- _Data to examine_:
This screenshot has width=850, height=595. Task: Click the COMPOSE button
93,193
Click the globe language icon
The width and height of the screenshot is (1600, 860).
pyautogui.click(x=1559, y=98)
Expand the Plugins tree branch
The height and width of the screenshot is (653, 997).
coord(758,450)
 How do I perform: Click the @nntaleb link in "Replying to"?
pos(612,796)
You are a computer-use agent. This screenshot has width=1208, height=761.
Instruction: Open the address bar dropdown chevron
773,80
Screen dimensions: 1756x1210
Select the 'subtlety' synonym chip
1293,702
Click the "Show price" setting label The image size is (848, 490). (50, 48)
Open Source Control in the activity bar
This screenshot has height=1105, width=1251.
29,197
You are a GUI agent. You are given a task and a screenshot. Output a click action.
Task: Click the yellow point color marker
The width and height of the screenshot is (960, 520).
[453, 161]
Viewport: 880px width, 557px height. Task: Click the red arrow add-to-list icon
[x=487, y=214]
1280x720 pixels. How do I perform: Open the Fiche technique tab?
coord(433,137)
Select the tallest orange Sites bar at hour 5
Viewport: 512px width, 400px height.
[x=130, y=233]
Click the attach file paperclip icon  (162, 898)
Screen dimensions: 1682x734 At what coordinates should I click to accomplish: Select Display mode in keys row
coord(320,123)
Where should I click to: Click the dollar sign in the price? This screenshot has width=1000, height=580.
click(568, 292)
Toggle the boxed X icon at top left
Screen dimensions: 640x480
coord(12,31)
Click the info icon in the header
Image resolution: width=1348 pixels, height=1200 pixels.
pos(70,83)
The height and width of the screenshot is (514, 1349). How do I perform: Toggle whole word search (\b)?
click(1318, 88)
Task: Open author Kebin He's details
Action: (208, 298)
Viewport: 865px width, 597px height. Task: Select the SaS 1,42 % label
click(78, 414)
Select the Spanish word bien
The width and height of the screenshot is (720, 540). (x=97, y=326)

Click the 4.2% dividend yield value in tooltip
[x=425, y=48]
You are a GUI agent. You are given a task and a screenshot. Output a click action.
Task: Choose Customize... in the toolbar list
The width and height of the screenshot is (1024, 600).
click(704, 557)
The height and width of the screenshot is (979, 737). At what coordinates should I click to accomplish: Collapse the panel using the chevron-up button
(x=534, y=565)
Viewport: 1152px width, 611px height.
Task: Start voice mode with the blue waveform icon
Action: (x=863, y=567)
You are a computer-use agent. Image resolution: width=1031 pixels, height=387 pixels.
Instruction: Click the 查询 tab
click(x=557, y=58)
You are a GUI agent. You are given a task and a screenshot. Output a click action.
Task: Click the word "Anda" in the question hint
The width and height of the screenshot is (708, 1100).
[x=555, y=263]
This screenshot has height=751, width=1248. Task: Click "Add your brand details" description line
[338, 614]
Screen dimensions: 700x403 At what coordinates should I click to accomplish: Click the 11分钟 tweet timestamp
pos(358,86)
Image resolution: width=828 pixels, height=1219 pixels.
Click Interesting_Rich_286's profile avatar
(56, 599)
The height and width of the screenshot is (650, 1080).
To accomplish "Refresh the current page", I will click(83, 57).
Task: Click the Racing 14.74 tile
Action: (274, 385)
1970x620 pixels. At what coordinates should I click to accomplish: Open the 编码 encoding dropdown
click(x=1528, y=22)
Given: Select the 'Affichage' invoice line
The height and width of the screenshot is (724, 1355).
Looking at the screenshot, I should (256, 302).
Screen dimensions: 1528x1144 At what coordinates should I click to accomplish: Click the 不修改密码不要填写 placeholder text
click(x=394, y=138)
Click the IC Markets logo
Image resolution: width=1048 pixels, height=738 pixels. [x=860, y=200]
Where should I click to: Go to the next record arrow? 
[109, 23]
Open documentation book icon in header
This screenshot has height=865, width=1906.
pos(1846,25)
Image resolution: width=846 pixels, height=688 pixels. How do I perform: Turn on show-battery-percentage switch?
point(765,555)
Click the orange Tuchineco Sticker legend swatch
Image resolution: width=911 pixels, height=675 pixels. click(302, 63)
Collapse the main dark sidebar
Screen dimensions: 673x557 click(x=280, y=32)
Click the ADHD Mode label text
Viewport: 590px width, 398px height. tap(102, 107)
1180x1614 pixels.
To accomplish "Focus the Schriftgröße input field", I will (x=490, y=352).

- _Work required_:
Return only the stretch of the material above from the line holding "Where should I click to: Click" through the line holding "Given: Select the 'Affichage' invoice line", copied exactly.

- _Finished exercise_:
Where should I click to: Click the dollar sign in the price? This screenshot has width=1000, height=580.
click(568, 292)
Toggle the boxed X icon at top left
Screen dimensions: 640x480
coord(12,31)
Click the info icon in the header
Image resolution: width=1348 pixels, height=1200 pixels.
pos(70,83)
The height and width of the screenshot is (514, 1349). How do I perform: Toggle whole word search (\b)?
click(1318, 88)
Task: Open author Kebin He's details
Action: (208, 298)
Viewport: 865px width, 597px height. Task: Select the SaS 1,42 % label
click(78, 414)
Select the Spanish word bien
The width and height of the screenshot is (720, 540). (x=97, y=326)

Click the 4.2% dividend yield value in tooltip
[x=425, y=48]
You are a GUI agent. You are given a task and a screenshot. Output a click action.
Task: Choose Customize... in the toolbar list
The width and height of the screenshot is (1024, 600).
click(704, 557)
The height and width of the screenshot is (979, 737). At what coordinates should I click to accomplish: Collapse the panel using the chevron-up button
(x=534, y=565)
Viewport: 1152px width, 611px height.
Task: Start voice mode with the blue waveform icon
Action: (x=863, y=567)
You are a computer-use agent. Image resolution: width=1031 pixels, height=387 pixels.
Instruction: Click the 查询 tab
click(x=557, y=58)
You are a GUI agent. You are given a task and a screenshot. Output a click action.
Task: Click the word "Anda" in the question hint
The width and height of the screenshot is (708, 1100).
[x=555, y=263]
This screenshot has height=751, width=1248. Task: Click "Add your brand details" description line
[338, 614]
Screen dimensions: 700x403 At what coordinates should I click to accomplish: Click the 11分钟 tweet timestamp
pos(358,86)
Image resolution: width=828 pixels, height=1219 pixels.
Click Interesting_Rich_286's profile avatar
(56, 599)
The height and width of the screenshot is (650, 1080).
To accomplish "Refresh the current page", I will click(83, 57).
Task: Click the Racing 14.74 tile
Action: (274, 385)
1970x620 pixels. At what coordinates should I click to accomplish: Open the 编码 encoding dropdown
click(x=1528, y=22)
Given: Select the 'Affichage' invoice line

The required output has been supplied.